The incredible and complex history of opium throughout the world.
Opium has played a dramatic and varied role in human history, inspiring religious veneration, scientific exploration, the bitterest rancor, and the most fanciful ecstasy. Now, authors Jeff Goldberg and Dean Latimer have provided a complete, insightful history of opium. Flowers in the Blood lifts the veil of mystery that has surrounded opium down through the ages.
Inside, discover:
- Why a three-thousand-year-old statue of a Greek goddess was crowned with poppies
- The formulas for Hippocrates's ancient opium remedies
- Why the Islamic councils of the wise vilified hashish but venerated opium
- Why there was no opium problem in nineteenth-century England and America despite unprecedented and unrestricted consumption of opiates
- What really provoked the Opium Wars in China
- Why John Jacob Astor quit the opium trade
- The unique role played by Chinese opium in the birth of the American labor movement
Along the way, the authors provide details of the addictions of S. T. Coleridge, Thomas De Quincey, and other literary opium-eaters of the nineteenth century, as well as chronicling the progress of antidrug laws and the ongoing search for an addiction cure.

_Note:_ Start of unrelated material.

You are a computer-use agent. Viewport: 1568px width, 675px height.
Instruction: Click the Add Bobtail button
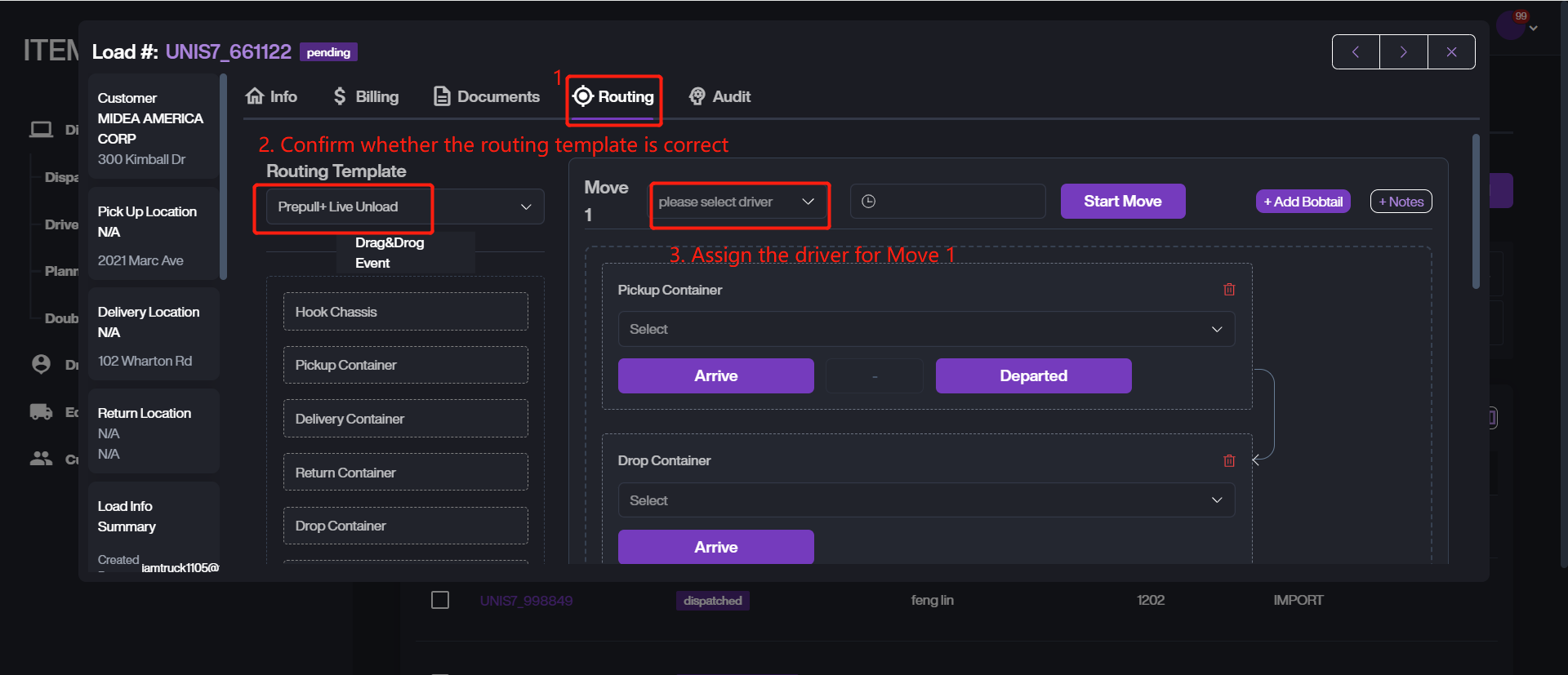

Originally published in 1981, this edition of Flowers in the Blood has been updated with a new preface by Goldberg. At times disconcerting, raising serious questions about attitudes and approaches toward powerful drugs and their control, Flowers in the Blood is an essential addition to the literature of opium, and a wide-awake look at the stuff that dreams (and nightmares) are made of.